Left Ventricular Assist Device Flow Pattern Analysis Using Computational Fluid Dynamics at the Time of Invasive Hemodynamic Ramp Study: Using Patient-Specific Data to Optimize the Ramp Study

2021 
Purpose Invasive hemodynamic ramp studies have been shown to decrease the rates of left ventricular assist device (LVAD) complications however hemocompatibility related adverse events (HRAE) still remain unacceptably high. Computational fluid dynamics (CFD) allows for a more thorough analysis of shear rate (SR) and shear stress (SS) which influences endothelial function and thrombotic potential. Methods An invasive hemodynamic ramp study was performed on a patient with a HeartMate 3 (HM3). An anatomical model of the patient was reconstructed from computed tomography (CT) images, and the LVAD outflow cannula was used as the inflow boundary. The LVAD flow was calculated separately using a lumped-parameter-model (LPM) of the circulation.
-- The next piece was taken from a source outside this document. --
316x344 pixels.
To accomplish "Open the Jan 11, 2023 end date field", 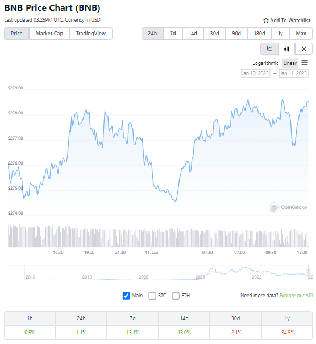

Ventricular volumes were reconstructed from CT and the patient's hemodynamic tracings. The contribution of flow from the HM3 was implemented in the LPM via published H-Q curves. CFD simulations were then carried out over the entire clinical operating condition of the HM3 from 4600 to 6400 RPM. SS and SR were quantified in the outflow cannula, ascending aorta, aortic arch and cerebral circulation. Results As speed was increased from 4600 to 5500, and then to 6400 RPM, blood volume exposed to a SR greater than 500 s−1 increased, respectively, by 1.46 fold and 2.18 fold (2.00 to 2.93 to 4.37 cm3). Increase of SS in the cannula was 1.37 fold and 1.74 fold (1.88 to 2.56 to 3.26 Pa), in the ascending aorta was 1.44 fold and 1.92 fold (0.60 to 0.86 to 1.14 Pa), and in the aortic arch and cerebral circulation was 1.40 fold and 1.88 fold (0.46 to 0.65 to 0.87 Pa). Conclusion Hemodynamic optimization during ramp studies needs to be balanced with increased rates of SS and SR that occur with incremental speed increases. CFD when applied to a ramp study can provide additive patient-specific information that may further mitigate HRAE.